After such a display of China’s growing strike force and blue water projection, on Sunday – Anzac Day – Defence Minister Peter Dutton was only stating the obvious, when he said a conflict involving China over Taiwan could not be discounted. This is not news. Last July, Australia’s Defence Strategic Update said that while conventional war was still ‘unlikely’ it was ‘less remote than in the past’.

Dutton is far from alone in this assessment. German Chancellor Angela Merkel said this month she was worried about the threat of military conflict in the South China Sea, echoing NATO Secretary General Jens Stoltenberg who said on 13 April, ‘China’s increasingly powerful actions are challenging the rules-based international order’ by ‘openly threatening Taiwan, coercing regional neighbours, and harming the freedom of navigation in the South China Sea’.

Taiwan’s Ministry of Foreign Affairs rightly put the emphasis on collective action, calling on all countries with similar values to jointly deter China. The most effective vehicle is the Quadrilateral Security Dialogue and joint military exercises initiated in 2007 by Japan’s Prime Minister Shinzo Abe with US Vice President Dick Cheney, Indian Prime Minister Manmohan Singh and Australian Prime Minister John Howard. Unfortunately, it was temporarily killed off by Labor PM Kevin Rudd to curry favour with Beijing. When the Coalition returned to government, however, Prime Minister Tony Abbott renewed Australia’s interest and in 2017, the original members revived it. It has proved a useful alliance in countering China militarily and diplomatically and attracted support from Canada and Europe, who are sending naval vessels to support freedom of navigation in the Taiwan Strait and the South China Sea.

When it comes to trade, collective action is also preferable. Australia, like Canada, the US, the UK, Japan, Korea, Taiwan, Sweden, Norway, Germany and many others, has been subjected to China’s bogus complaints as a pretext to impose punitive tariffs to coerce the government into kowtowing to Beijing. These practices violate the China/Australia Free Trade Agreement, the Regional Comprehensive Economic Partnership and the WTO Rules. Democratic countries should jointly bring a case to the WTO addressing China’s systemic violations and forcing it to either adhere to the Rules or withdraw.
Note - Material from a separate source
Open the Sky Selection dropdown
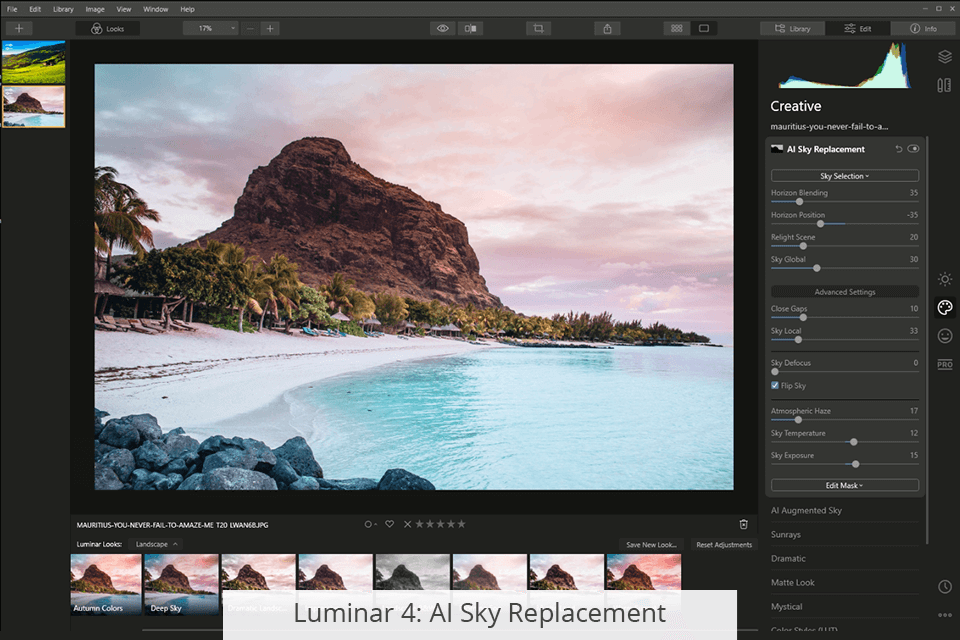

Acting in concert minimises the risk to individual countries and increases the chance of success.

Yet when Home Affairs secretary Michael Pezzullo said Australia could not ignore the increasing drum beat of war and should not sacrifice its liberty to avoid conflict, it was too much for Labor’s former opposition leader Bill Shorten who he said he didn’t understand why the government was using such ‘inflammatory language’. Western Australia’s Premier Mark McGowan urged federal government ‘to tone it down’, claiming that it was ‘totally unnecessary’ and ‘in no one’s interest’. Certainly, it would not be in the interests of anyone hoping to receive Aldi bags of cash from donors close to the Chinese Communist party, as the NSW Labor party did in 2019.

Those in Labor (and any other party) still seduced by the siren song of easy money from China should beware; a recent poll showed that nine out of ten voters believe Australia and its allies should defend an independent democratic state in our region if it was threatened or attacked by China, 85 per cent want the Port of Darwin, currently operated under a 99-year lease by the Chinese-owned Landbridge Group, to be returned to Australian management and the same percentage want increased defence spending because of the increased Chinese threat.

Even the ABC admitted in a report on China’s trade sanctions against Australia that ‘more is at stake than exports alone’. As one man whose business has been devastated by China’s trade war told the ABC, ‘Unfortunately, for our democracy, for our way of life, for everything that we hold dear about Australia, I think Australia needs to stand up for itself.’ The voters have worked out that the pot of gold at the end of the rainbow is a Chinese bribe and will punish at the polls those who sell out the country.